Even though the US economy is literally booming, the US Treasury reported its highest budget deficit in six years.

The massive corporate and individual tax cuts passed by the Republican-controlled Congress late in 2017 and the increase in government spending agreed to in February has clearly escalated the fiscal deficit, as most economists expected.

This year, US GDP growth surged in the second quarter to 4.2% at an annual rate, the highest growth rate since mid-2014.

The US government’s fiscal year runs from October to September.

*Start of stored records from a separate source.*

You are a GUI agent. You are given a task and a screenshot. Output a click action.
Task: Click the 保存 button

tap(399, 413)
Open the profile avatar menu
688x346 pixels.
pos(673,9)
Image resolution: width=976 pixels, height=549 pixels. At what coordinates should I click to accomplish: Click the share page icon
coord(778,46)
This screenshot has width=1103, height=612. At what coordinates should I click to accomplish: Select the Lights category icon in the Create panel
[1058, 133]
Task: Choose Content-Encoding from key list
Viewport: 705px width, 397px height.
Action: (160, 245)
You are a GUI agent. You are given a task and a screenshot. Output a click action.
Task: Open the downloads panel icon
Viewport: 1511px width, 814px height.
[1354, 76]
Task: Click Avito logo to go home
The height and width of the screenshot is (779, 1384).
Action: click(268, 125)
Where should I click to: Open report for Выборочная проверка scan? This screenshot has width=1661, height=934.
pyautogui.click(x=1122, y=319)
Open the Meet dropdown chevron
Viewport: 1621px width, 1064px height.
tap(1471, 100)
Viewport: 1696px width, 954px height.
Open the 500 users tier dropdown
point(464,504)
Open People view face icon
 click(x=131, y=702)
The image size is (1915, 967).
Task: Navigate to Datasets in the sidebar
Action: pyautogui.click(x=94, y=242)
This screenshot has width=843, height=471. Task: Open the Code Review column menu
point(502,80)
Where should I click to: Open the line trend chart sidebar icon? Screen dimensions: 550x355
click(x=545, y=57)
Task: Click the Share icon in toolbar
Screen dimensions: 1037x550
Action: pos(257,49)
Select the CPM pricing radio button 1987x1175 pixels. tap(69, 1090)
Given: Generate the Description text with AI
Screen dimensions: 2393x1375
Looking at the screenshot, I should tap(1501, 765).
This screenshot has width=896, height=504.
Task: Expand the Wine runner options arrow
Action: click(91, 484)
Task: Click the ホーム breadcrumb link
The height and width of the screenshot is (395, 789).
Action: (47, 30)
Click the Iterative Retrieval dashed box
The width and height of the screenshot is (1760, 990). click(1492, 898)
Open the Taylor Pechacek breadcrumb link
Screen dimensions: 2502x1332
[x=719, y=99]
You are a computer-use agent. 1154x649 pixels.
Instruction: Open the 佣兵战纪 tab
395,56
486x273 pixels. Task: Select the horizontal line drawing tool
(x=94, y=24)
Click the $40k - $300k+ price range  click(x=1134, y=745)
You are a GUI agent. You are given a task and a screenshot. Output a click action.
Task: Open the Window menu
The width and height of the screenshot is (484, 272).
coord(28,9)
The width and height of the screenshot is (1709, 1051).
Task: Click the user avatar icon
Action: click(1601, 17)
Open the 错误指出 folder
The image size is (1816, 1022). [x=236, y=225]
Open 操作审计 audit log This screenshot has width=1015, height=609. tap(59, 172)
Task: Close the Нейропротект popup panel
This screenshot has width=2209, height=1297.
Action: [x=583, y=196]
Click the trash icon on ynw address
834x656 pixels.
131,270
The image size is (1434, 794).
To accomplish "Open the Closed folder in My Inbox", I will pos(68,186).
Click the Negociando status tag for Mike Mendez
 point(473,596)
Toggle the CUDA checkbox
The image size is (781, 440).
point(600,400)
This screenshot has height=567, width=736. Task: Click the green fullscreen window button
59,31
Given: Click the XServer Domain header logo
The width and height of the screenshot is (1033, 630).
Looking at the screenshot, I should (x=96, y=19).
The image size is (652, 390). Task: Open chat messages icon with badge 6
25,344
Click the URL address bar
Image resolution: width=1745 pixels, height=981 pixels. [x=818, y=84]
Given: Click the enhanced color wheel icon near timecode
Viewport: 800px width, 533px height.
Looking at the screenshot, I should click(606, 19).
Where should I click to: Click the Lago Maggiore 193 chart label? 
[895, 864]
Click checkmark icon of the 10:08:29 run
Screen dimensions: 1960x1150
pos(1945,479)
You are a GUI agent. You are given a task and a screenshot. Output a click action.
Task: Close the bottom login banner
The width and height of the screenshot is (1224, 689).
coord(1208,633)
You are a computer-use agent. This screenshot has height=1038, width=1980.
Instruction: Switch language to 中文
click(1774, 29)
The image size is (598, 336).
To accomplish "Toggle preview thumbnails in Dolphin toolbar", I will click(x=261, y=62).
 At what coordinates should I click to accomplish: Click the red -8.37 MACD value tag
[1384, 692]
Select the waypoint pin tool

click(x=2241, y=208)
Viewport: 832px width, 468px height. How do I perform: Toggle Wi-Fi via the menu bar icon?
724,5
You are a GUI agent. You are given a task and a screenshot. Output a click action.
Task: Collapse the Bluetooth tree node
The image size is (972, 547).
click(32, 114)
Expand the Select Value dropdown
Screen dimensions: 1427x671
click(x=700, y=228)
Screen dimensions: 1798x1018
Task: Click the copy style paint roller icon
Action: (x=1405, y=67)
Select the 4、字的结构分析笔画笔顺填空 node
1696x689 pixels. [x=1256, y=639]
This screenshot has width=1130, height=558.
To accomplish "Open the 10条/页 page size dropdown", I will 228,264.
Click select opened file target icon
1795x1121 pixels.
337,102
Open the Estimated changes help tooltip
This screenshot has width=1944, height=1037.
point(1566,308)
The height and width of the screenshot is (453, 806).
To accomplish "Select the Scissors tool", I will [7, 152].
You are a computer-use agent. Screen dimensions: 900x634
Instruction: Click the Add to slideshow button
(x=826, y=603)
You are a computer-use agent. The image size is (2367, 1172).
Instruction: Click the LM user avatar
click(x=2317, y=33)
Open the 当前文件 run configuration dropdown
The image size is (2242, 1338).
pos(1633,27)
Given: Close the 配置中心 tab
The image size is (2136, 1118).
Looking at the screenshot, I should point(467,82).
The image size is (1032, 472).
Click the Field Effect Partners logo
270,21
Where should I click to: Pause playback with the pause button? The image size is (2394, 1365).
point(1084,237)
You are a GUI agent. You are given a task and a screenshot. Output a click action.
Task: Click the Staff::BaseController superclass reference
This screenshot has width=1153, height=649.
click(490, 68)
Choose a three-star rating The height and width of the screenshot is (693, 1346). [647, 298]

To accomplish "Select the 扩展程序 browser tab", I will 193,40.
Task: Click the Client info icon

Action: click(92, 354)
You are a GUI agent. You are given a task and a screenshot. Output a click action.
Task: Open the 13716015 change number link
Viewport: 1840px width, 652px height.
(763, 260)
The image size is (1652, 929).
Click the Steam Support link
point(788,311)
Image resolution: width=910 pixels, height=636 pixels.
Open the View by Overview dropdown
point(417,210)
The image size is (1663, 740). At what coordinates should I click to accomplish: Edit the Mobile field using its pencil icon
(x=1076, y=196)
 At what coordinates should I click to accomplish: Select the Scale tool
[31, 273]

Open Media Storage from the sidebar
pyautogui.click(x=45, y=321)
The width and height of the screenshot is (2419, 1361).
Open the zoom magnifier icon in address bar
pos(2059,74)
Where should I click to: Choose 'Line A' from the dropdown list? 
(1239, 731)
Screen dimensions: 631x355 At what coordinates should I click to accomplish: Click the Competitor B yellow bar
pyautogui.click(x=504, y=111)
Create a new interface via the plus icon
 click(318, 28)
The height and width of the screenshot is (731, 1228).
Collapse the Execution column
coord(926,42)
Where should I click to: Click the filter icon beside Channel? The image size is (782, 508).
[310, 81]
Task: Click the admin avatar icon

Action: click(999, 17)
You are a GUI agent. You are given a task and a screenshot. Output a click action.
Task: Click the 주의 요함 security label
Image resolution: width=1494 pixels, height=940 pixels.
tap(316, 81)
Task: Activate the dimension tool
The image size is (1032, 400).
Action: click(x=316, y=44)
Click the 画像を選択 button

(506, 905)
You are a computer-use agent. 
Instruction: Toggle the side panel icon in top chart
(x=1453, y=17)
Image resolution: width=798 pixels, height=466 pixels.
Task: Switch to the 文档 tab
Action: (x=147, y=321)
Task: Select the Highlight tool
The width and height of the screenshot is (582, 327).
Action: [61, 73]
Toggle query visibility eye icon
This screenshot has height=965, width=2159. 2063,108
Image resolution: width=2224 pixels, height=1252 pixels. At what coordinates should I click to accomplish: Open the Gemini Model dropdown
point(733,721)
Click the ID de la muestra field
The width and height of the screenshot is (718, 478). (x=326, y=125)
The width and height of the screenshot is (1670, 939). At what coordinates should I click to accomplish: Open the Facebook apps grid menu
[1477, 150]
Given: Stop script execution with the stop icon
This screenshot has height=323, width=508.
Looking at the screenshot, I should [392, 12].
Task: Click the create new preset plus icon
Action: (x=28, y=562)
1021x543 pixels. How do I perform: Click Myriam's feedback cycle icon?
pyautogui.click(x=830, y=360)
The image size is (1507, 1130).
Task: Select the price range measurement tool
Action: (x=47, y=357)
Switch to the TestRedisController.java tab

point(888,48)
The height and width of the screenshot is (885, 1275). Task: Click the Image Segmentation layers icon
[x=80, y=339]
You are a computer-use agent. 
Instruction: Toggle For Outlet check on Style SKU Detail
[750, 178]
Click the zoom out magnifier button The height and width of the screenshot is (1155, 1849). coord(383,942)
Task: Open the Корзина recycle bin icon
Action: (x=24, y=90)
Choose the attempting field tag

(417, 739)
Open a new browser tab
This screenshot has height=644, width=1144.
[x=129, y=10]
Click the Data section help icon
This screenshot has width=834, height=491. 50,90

Thus, the Administration ended its 2018 fiscal year with a $779 billion budget deficit, $113 billion higher than in the previous year.

In other words, the first full year of the government Budget under the control of President Donald Trump, the US generated the largest deficit since 2012.

Monthly Treasury Budget data are very volatile and are not seasonally adjusted, so the September surplus of $119 billion cannot easily be compared to the $214.1 billion deficit reported for August.

The Trump Administration and the Republicans argued that the tax cuts and spending increases would boost economic growth and jobs. They also claimed that America’s booming economy would increase government revenues, generating an important step toward long-term fiscal sustainability.

But an examination of the data in the following charts indicates, not surprisingly, that tax revenues are growing much more slowly than government spending, despite the booming economy.

Indeed, slowing government revenues were a far larger contributor to the rising deficit than higher spending. While federal outlays increased over the recent twelve months, the economy sped up, so outlays declined as a share of the economy declined from 20.7% in FY 2017 to 20.3% in 2018.

However, federal revenues rose by 0.4% over the past year, a pace much slower than in the 1.5% increase in the previous year. Between 2014 and 2015, revenues increased by 7.5%.